Prompt:
Write down exactly what lies from the line containing "The height and" to the end of the records, inclusive, and omit the pictures.

Collected data entries
════════════════

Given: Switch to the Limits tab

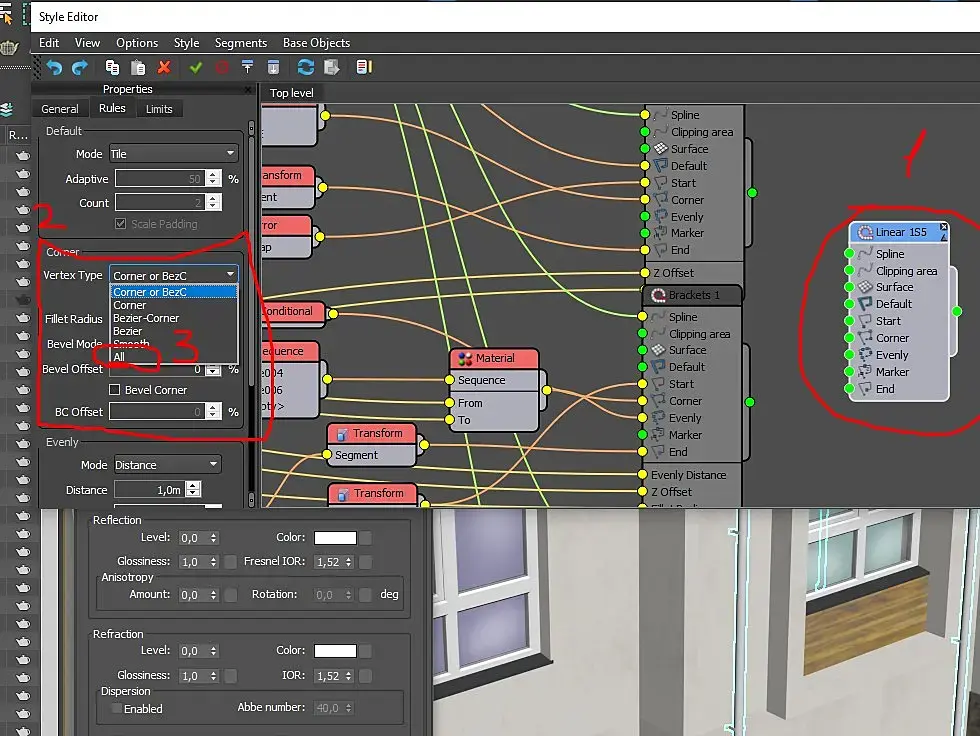Looking at the screenshot, I should (159, 109).
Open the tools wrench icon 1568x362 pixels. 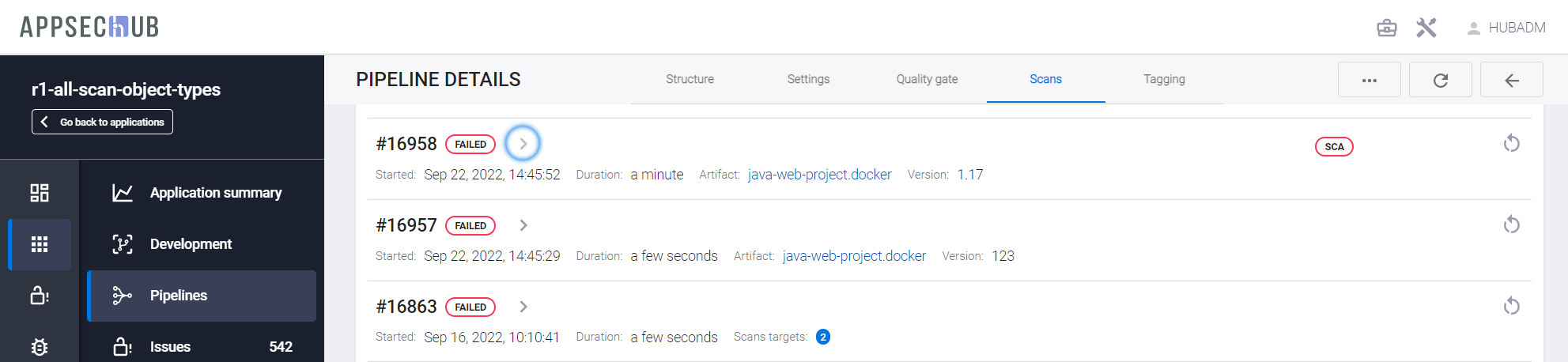pyautogui.click(x=1426, y=28)
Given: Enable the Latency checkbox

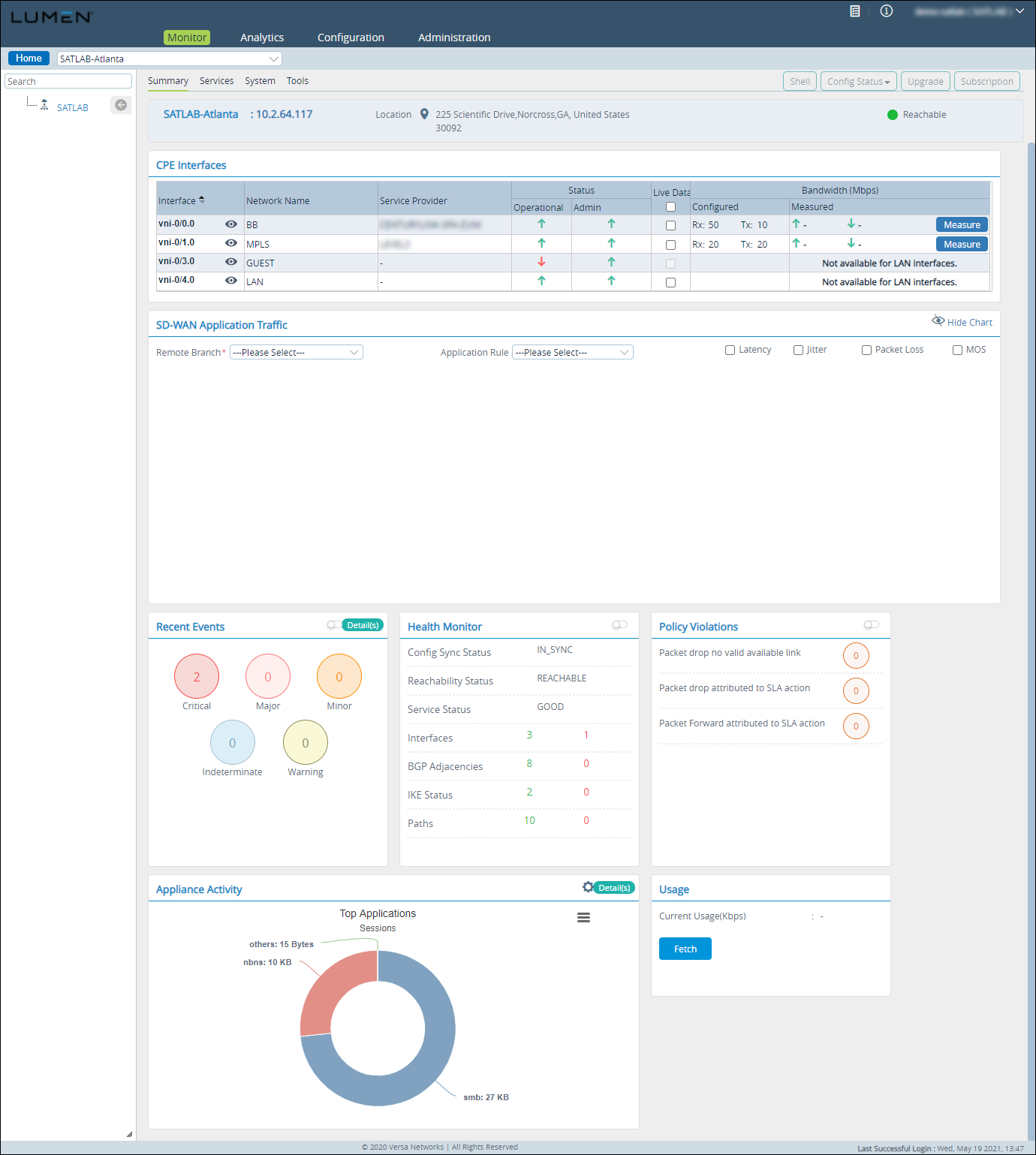Looking at the screenshot, I should (x=730, y=350).
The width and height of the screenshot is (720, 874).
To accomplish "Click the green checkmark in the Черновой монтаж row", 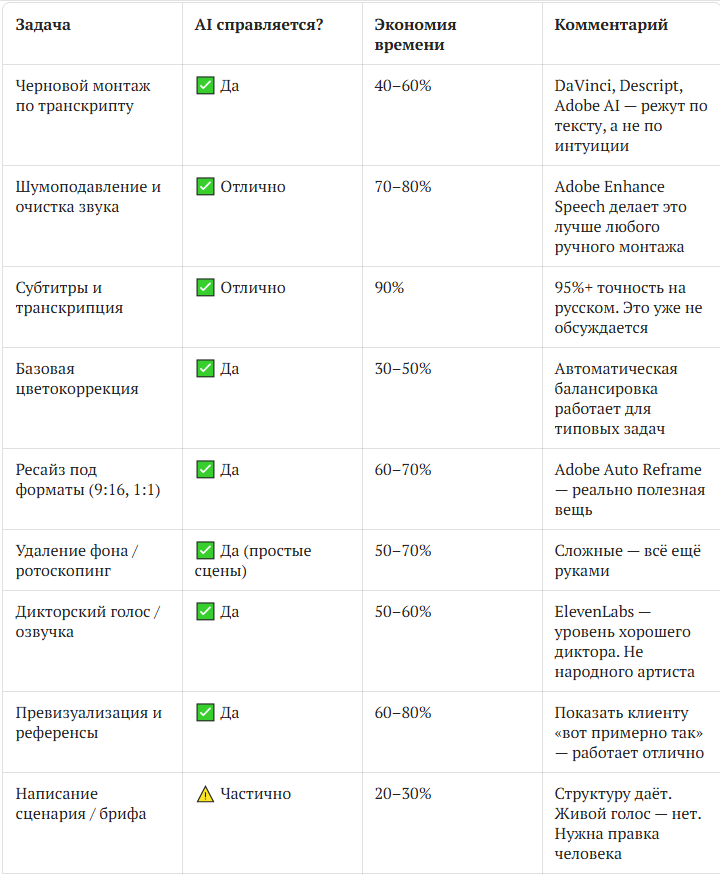I will point(205,85).
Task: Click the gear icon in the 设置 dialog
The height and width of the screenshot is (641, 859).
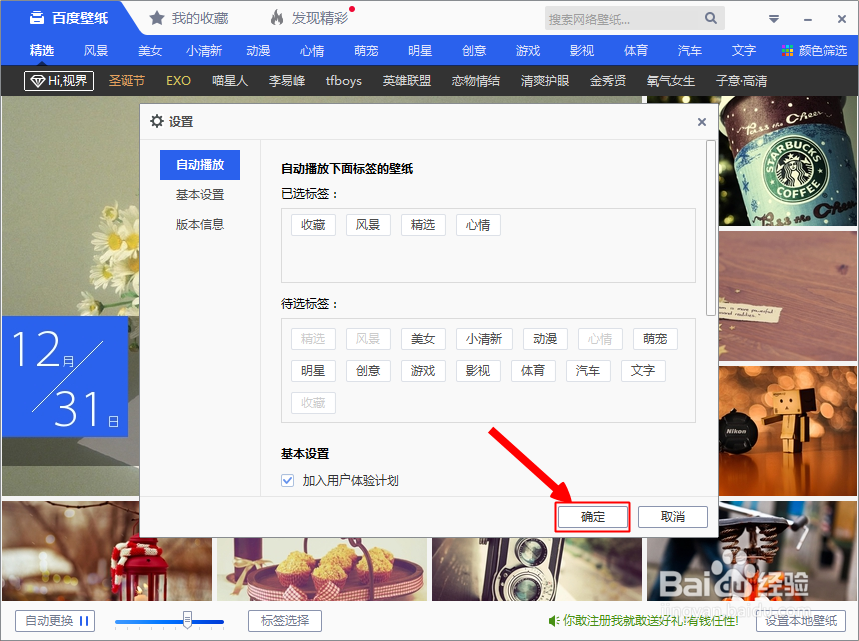Action: (157, 120)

════════════════

Answer to this problem:
The height and width of the screenshot is (641, 859).
Action: (157, 120)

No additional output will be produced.